-- Task objective --
Each record below is to be copied word for word, with pictures removed.

****

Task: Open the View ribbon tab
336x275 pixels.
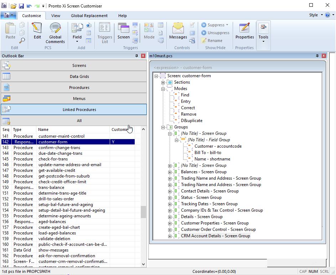Action: point(56,16)
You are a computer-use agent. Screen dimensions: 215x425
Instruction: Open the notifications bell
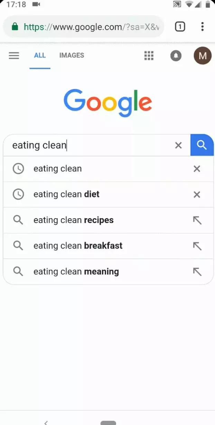[176, 56]
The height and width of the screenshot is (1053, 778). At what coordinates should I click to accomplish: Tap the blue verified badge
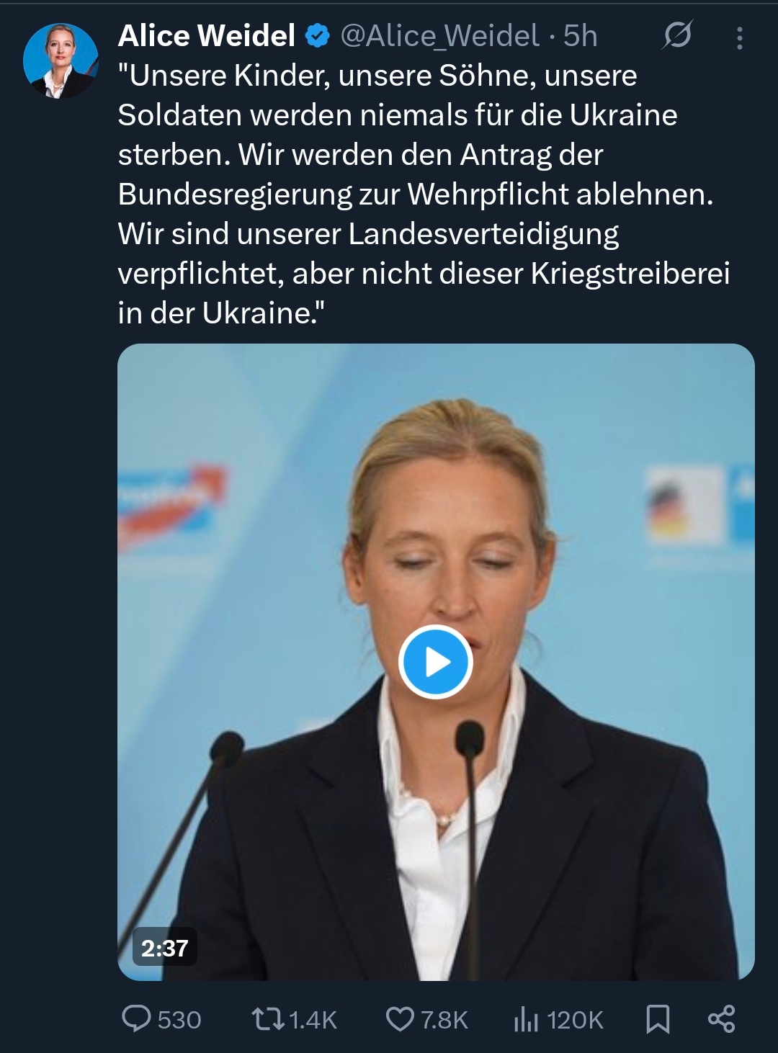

****

-- Problem solution --
Task: Open the View ribbon tab
336x275 pixels.
Action: point(56,16)
You are a computer-use agent. Screen dimensions: 215x425
Instruction: Open the notifications bell
[176, 56]
The height and width of the screenshot is (1053, 778). At what coordinates should I click to accomplish: Tap the blue verified badge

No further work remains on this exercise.